EXCERPTED RECORDS:
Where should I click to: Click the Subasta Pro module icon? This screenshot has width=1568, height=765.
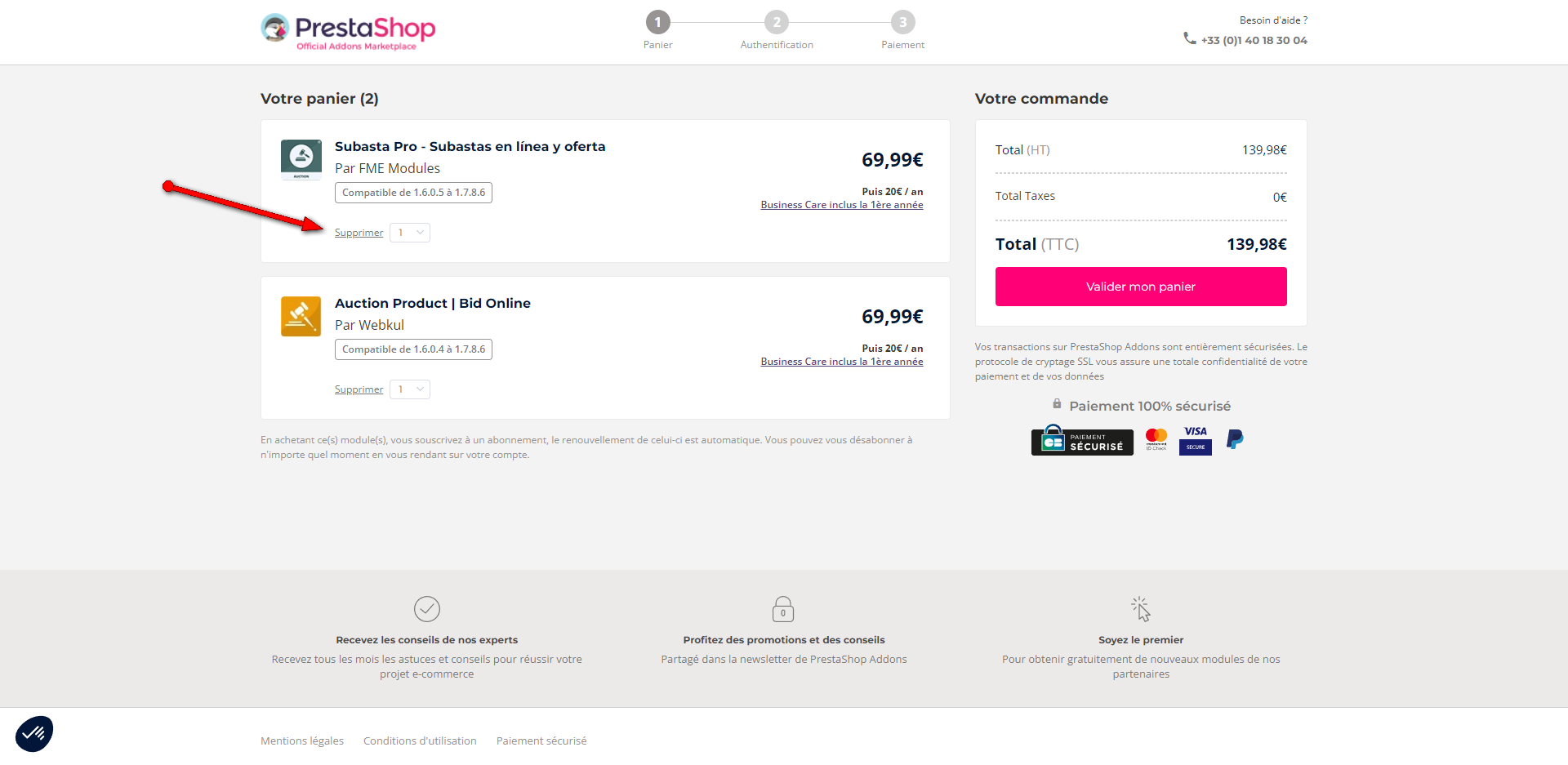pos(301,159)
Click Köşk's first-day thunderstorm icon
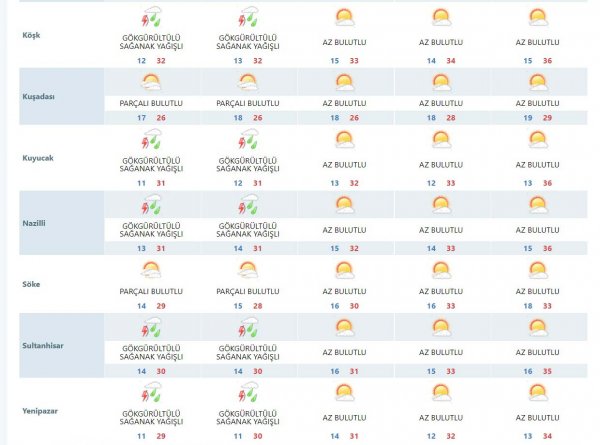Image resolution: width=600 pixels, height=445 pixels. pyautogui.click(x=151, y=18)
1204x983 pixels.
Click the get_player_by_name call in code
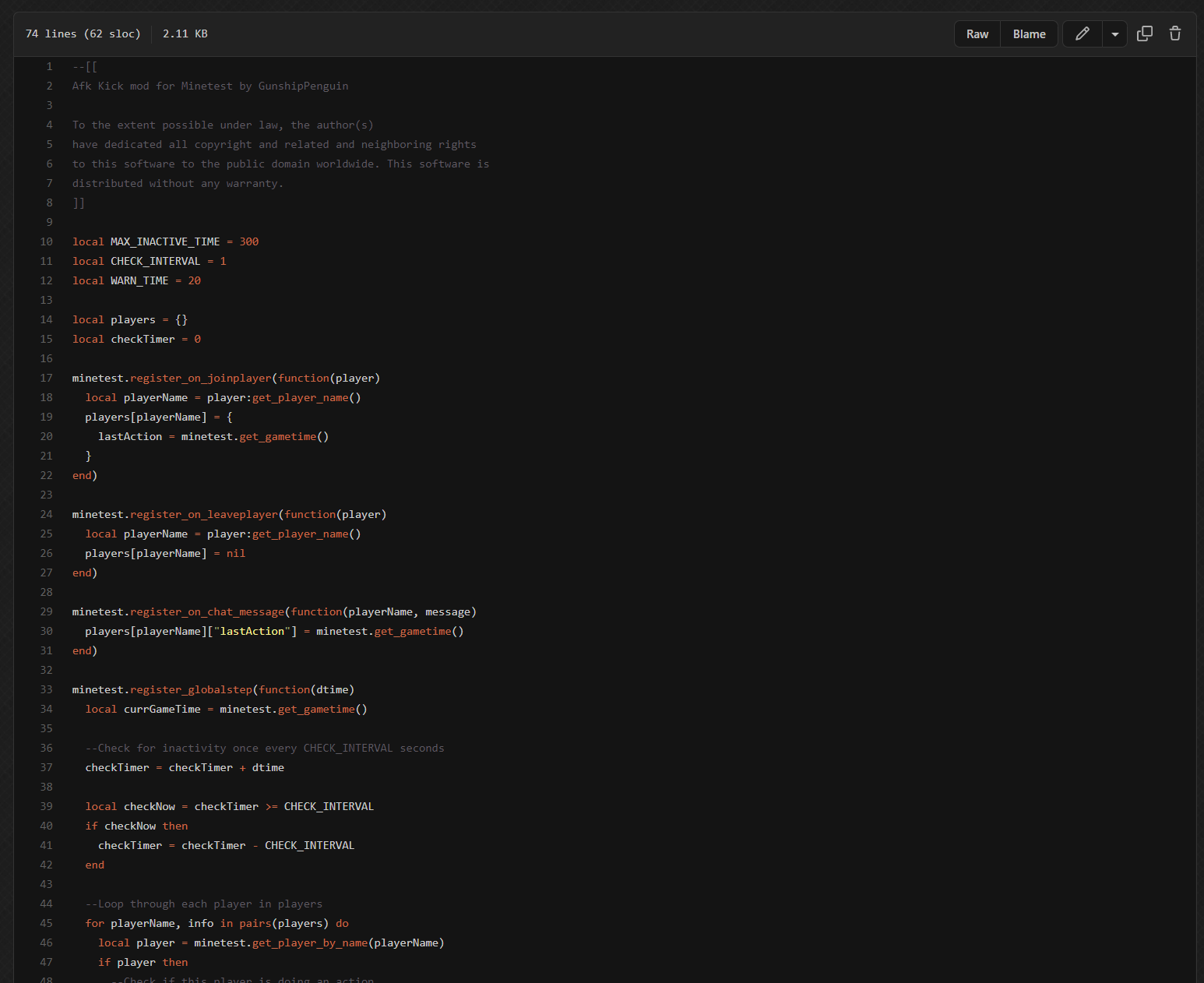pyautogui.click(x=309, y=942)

* * *

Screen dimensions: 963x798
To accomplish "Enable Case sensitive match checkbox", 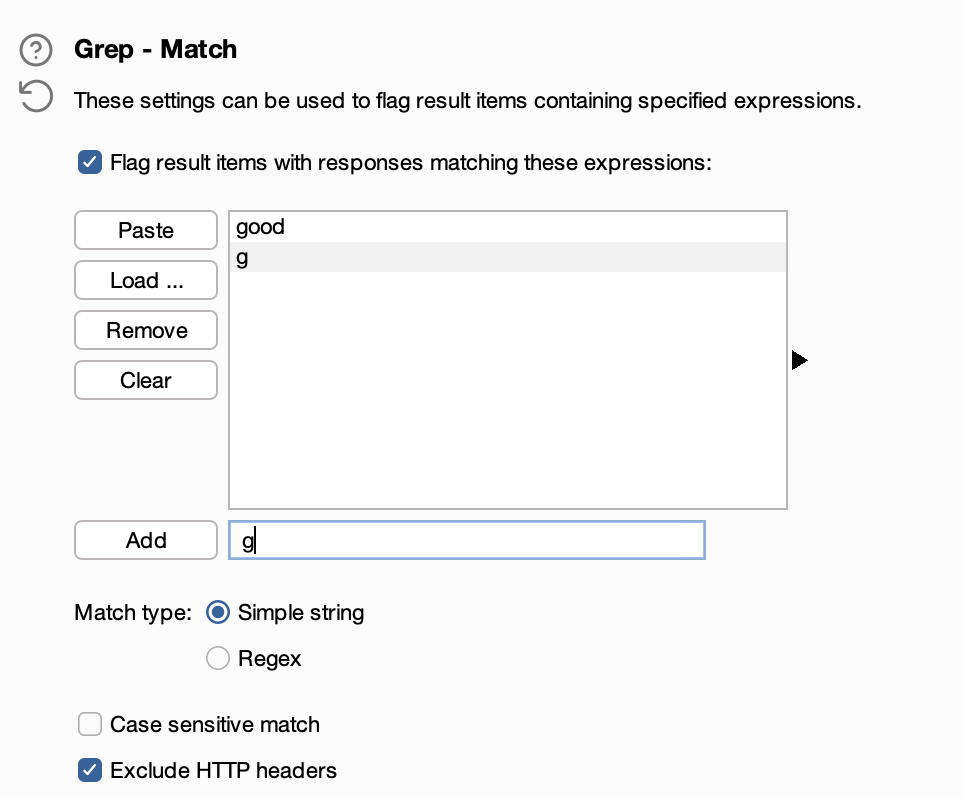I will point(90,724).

...

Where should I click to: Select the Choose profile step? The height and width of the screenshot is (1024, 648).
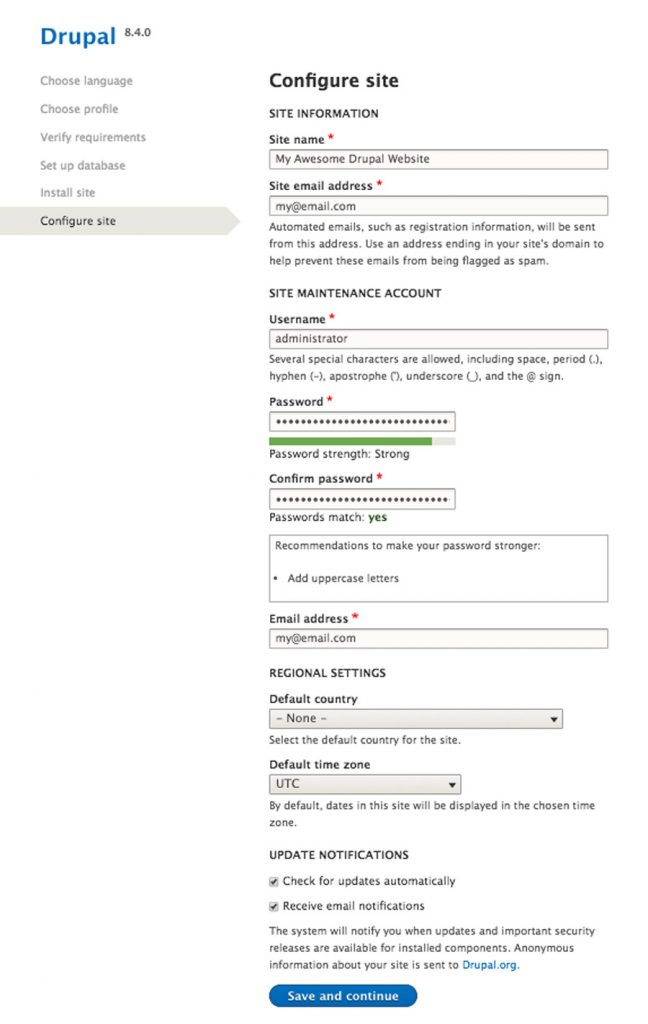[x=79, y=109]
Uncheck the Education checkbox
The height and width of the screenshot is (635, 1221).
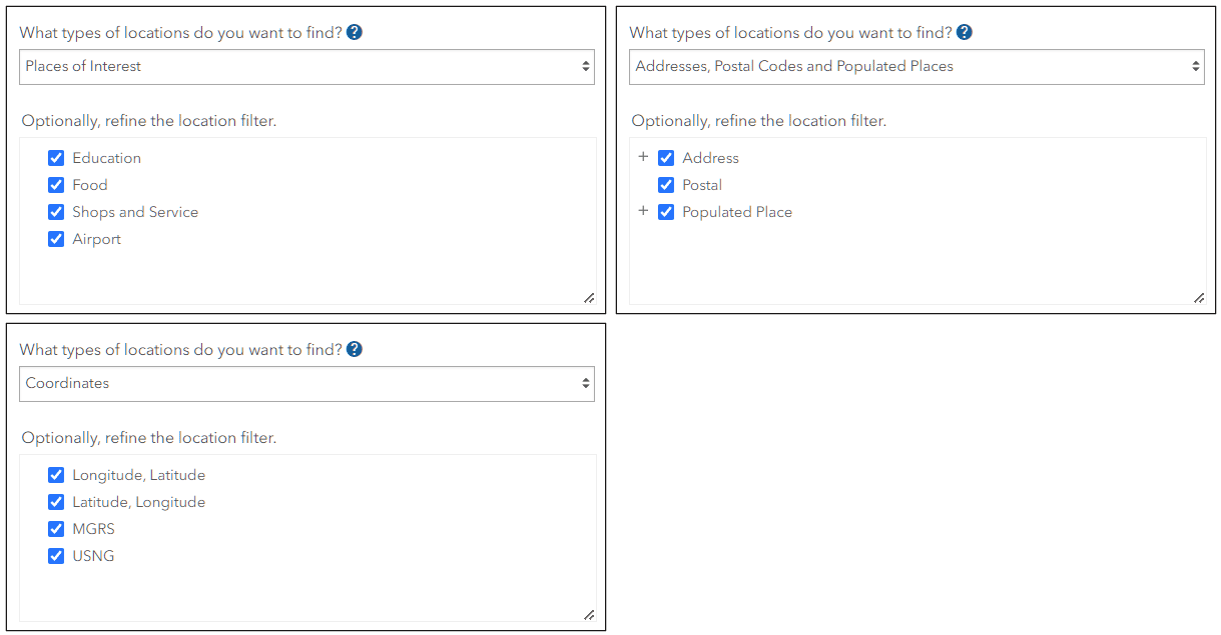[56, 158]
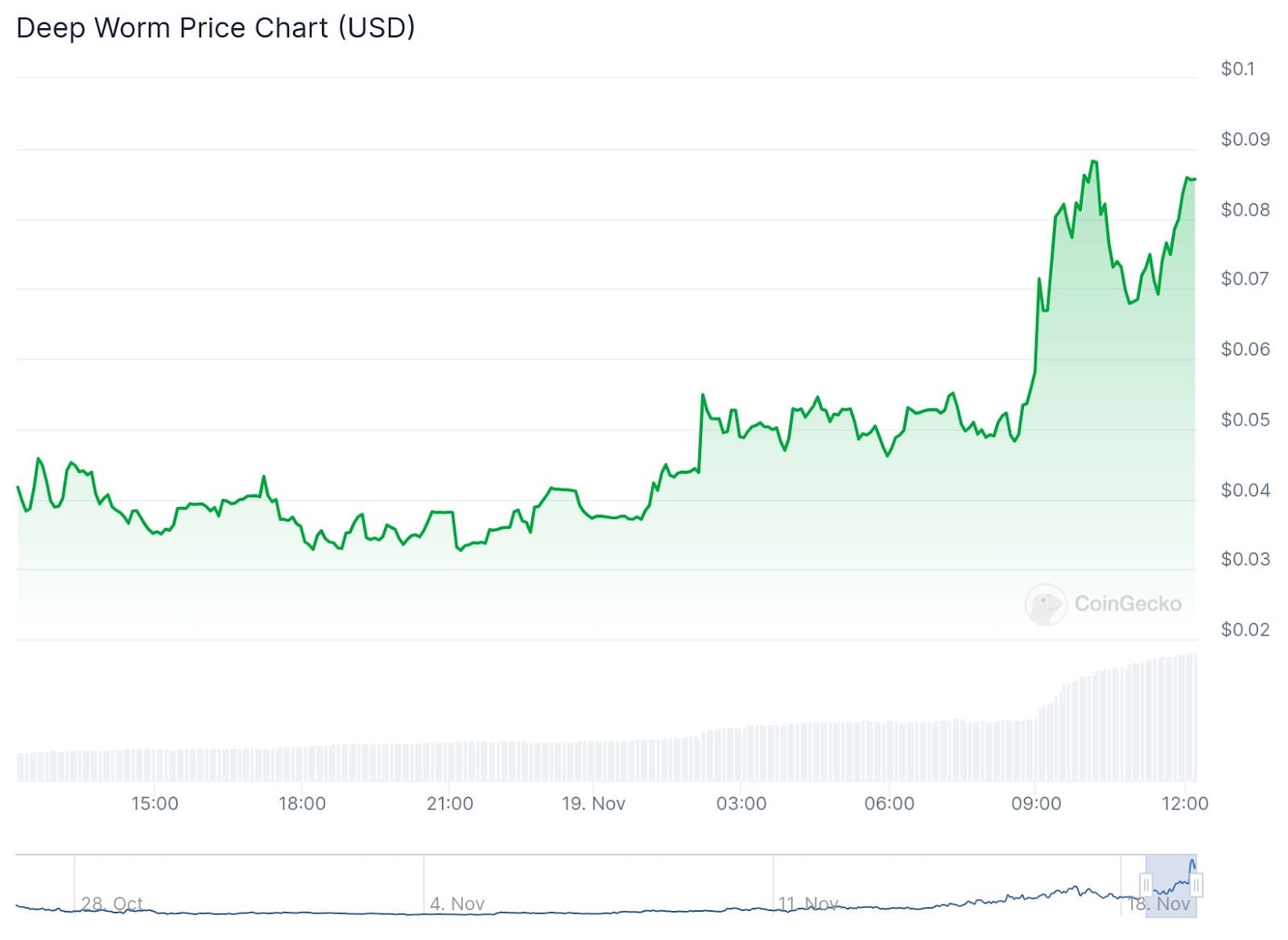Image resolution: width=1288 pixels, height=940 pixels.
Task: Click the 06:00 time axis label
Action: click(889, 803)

PROBLEM TO SOLVE:
Look above for the line with "Where should I click to: Click" and copy exactly from it through the line with "1204x983 pixels.", both included. Omit the pictures.

TASK RESPONSE:
Where should I click to: Click the Subasta Pro module icon? This screenshot has width=1568, height=765.
pos(301,159)
Click Köşk's first-day thunderstorm icon
Image resolution: width=600 pixels, height=445 pixels. pyautogui.click(x=151, y=18)
1204x983 pixels.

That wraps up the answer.